_WHAT YOU WILL DO_:
1. Copy the passage below on shōjo manga and The Rose of Versailles word for word, from "As the New Left" up to and including "the series progresses.".
2. According to the passage below on shōjo manga and The Rose of Versailles, how long did Ikeda research the French Revolution before proposing her series?
══ DOCUMENT SECTION ══
Shōjo manga (girls' manga) of the 1960s largely consisted of simple stories marketed towards elementary school-aged girls, with discussions of topics such as politics and sexuality considered taboo. These attitudes began to shift in the 1970s, as new authors began to move shōjo manga away from an audience of children towards an audience of adolescents and young women. This shift came to be embodied by a new generation of shōjo manga artists collectively referred to as the Year 24 Group, of which Ikeda has been associated; the group was so named because its members were born in or around year 24 of the Shōwa era (or 1949 in the Gregorian calendar). The group contributed significantly to the development of shōjo manga by expanding the genre to incorporate elements of science fiction, historical fiction, adventure fiction, and same-sex romance: both male-male (yaoi) and female-female (yuri).

Production and release

As the New Left declined in the early 1970s, Ikeda decided to create a manga focused on themes of revolution and populist uprising. After researching the French Revolution for two years, Ikeda proposed a manga series that would be a biography of Marie Antoinette to her editors at the Japanese publishing company Shueisha. Though Ikeda's editors were reticent about the concept, the first chapter of The Rose of Versailles was published on May 21, 1972, in the weekly magazine Margaret. As a result of this lack of support from her editors, Ikeda frequently relied on feedback from fans to determine the direction of the story; for example, Rosalie was initially conceived by Ikeda as an audience surrogate character, but she proved to be unpopular among readers and is replaced in this role by the more-popular André as the series progresses.
═══
══ DATASET EXTRACT ══
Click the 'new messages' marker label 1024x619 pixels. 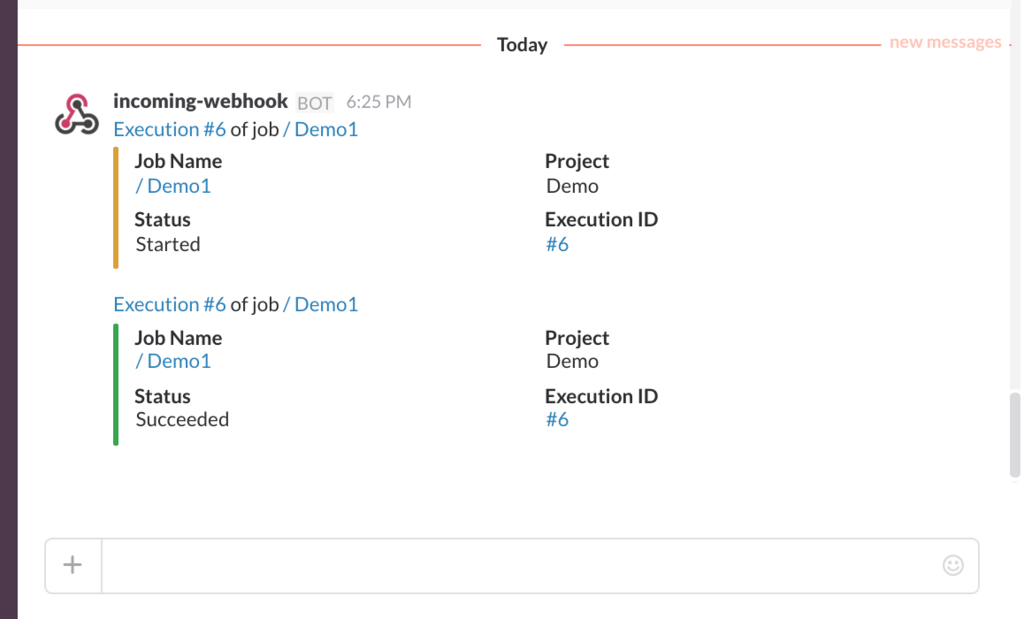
═══
_ANSWERS FOR THE TASKS_:
1.
As the New Left declined in the early 1970s, Ikeda decided to create a manga focused on themes of revolution and populist uprising. After researching the French Revolution for two years, Ikeda proposed a manga series that would be a biography of Marie Antoinette to her editors at the Japanese publishing company Shueisha. Though Ikeda's editors were reticent about the concept, the first chapter of The Rose of Versailles was published on May 21, 1972, in the weekly magazine Margaret. As a result of this lack of support from her editors, Ikeda frequently relied on feedback from fans to determine the direction of the story; for example, Rosalie was initially conceived by Ikeda as an audience surrogate character, but she proved to be unpopular among readers and is replaced in this role by the more-popular André as the series progresses.

2. Two years.